- _WRITTEN REQUEST_:
Please rewrite the records from the line with "Click the conversation" up to and including the line with "coord(101,76)", changing "preview bar" to "message strip" and keeping everything else the same. Give back only those lines.

- _ENTRIES SHOWN_:
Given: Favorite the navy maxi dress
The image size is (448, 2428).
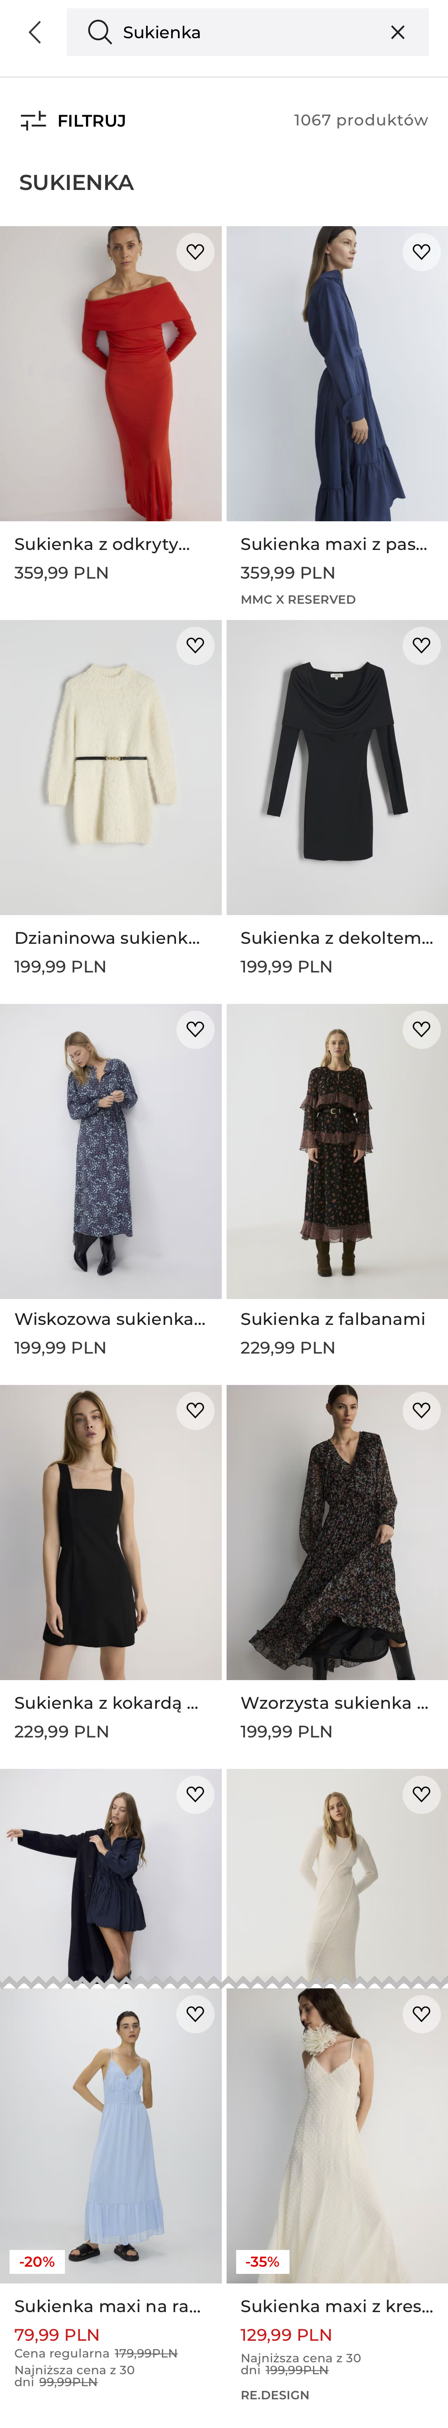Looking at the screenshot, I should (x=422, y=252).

...

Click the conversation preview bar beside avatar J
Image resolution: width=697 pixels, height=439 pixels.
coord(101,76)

- _CORRECT RESULT_:
Click the conversation message strip beside avatar J
Image resolution: width=697 pixels, height=439 pixels.
coord(101,76)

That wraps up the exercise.